Post Select Condition:
@NextID = NextID-Increment = 1100-100 = 1000... the original NextID value for this run.
Final Condition:
@NextID = 1000, the original value correctly being sought.
NextID = 1100 which is the Next ID available to the next person/run and makes all the numbers from 1000 to 1099 (100 numbers if you count them including the 1000) unavailable to anyone else, effectively reserving them.
Using either a temp table with an IDENTITY starting at 0 or a ROW_NUMBER() starting at 1, you can use the following formulas to insert new rows into the target table with the calculated PK (let's just call it "ID") like this...
--===== Temp table method
INSERT INTO dbo.TargetTable
(ID, ...list of columns...)
SELECT @NextID + t.RowNum AS ID
...list of columns...
FROM SomeTempTable
--===== ROW_NUMBER() method
INSERT INTO dbo.TargetTable
(ID, ...list of columns...)
SELECT @NextID + ROW_NUMBER() OVER (ORDER BY SomeColumn(s)) -1 AS ID,
...list of columns...
FROM SomeJoinedTablesOrWhatever
Because both the variable @NextID and the value in the table column NextID are both derived during the same implicit transaction, there's no chance of someone "getting in between" a Select and Update like there might be when using other methods either on the target table or the NextID table.

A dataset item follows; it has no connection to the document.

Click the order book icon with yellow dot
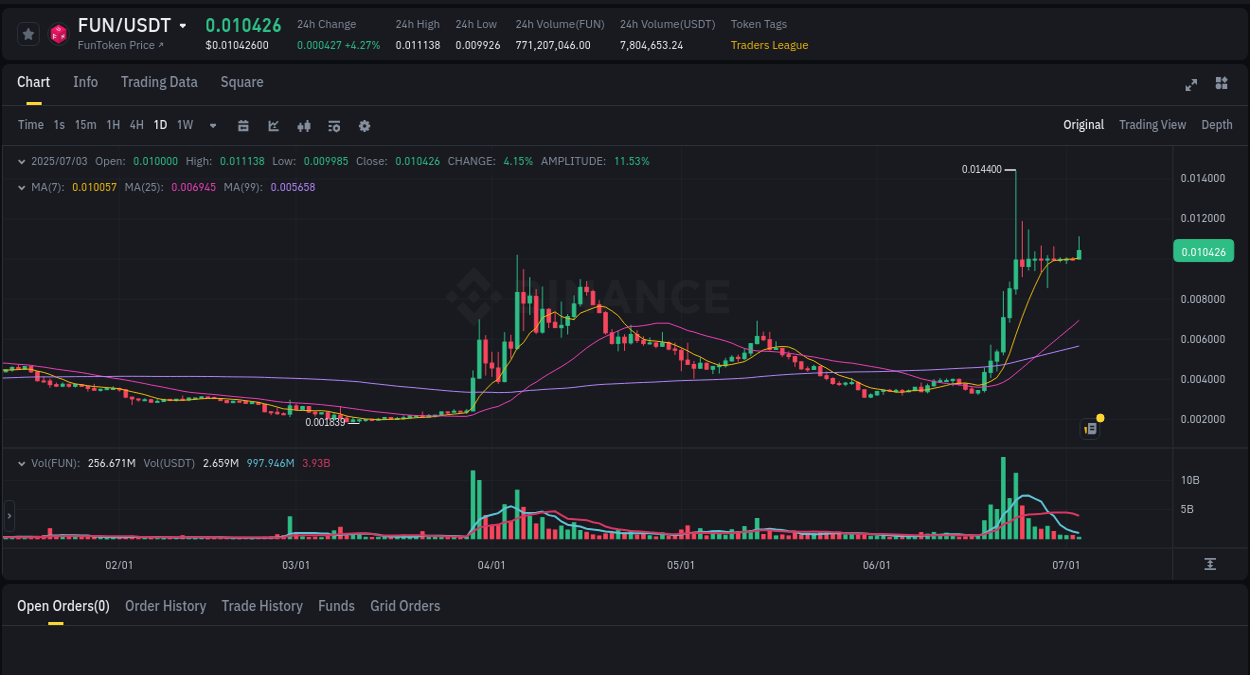 point(1089,428)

Sure, you can prevent that, but you'd need to use an explicit 2 part declared transaction like the following traditional method...
SET XACT_ABORT ON
BEGIN TRANSACTION
SELECT @NextID = NextID
FROM dbo.NextID
WHERE TableName = @TableName
UPDATE dbo.NextID
SET NextID = NextID + Increment
WHERE TableName = @TableName
COMMIT
... and THAT exact code was what caused an average of 640 deadlocks per day with spikes to as many as 4000 per day on the system at work. Just to be complete, here's the code, again, that made all but a small handful of them (caused by other things) go away...
UPDATE dbo.NextID
SET @NextID = NextID = NextID + @Increment
WHERE TableName = @TableName
SELECT @NextID = @NextID - @Increment
It's very, very quick, allows for the reservation of more than just one NextID at a time with no additional overhead, and there's no chance of accidental duplication, ever, all while resolving the NextID or Sequence table as a source of deadlocks.

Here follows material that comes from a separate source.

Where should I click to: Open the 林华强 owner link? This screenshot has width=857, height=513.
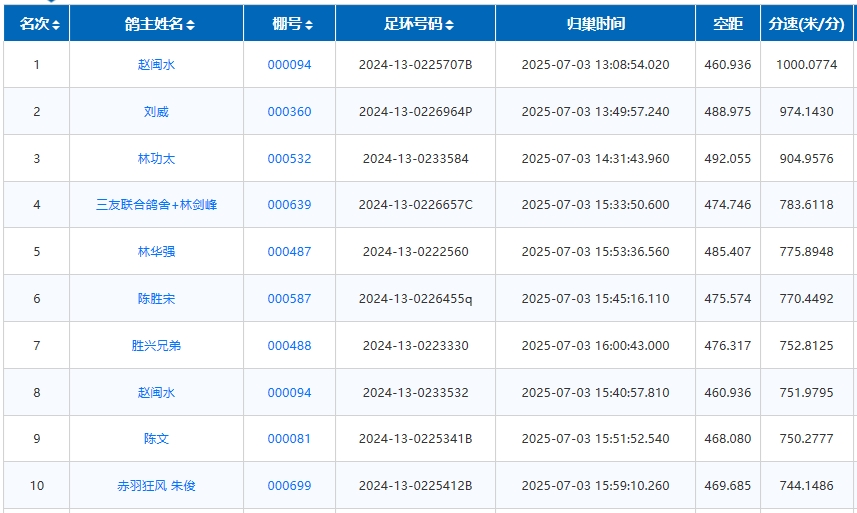pos(156,252)
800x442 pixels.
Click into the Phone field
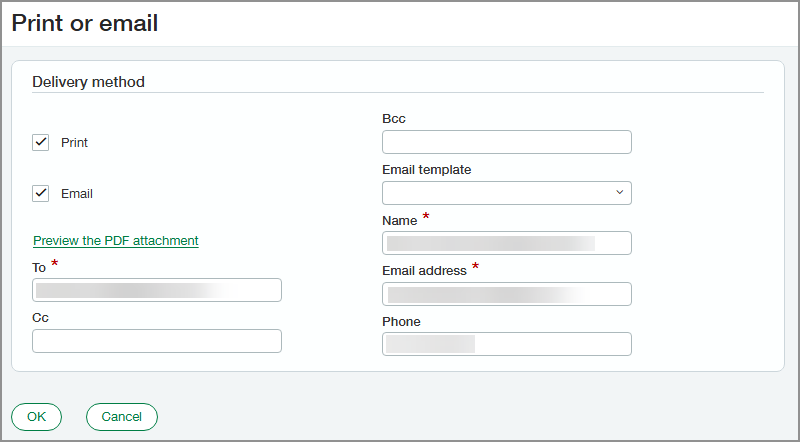point(506,344)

Thinking ahead, it would be really cool if Microsoft either made it so functions could update tables or they'd just create a NextVal function like what some engines have so people wouldn't have to jump through hoops when they're forced to NOT use IDENTITY as an incremental source for numbering rows (ie. sequences) in a table .
--Jeff Moden
Change is inevitable... Change for the better is not.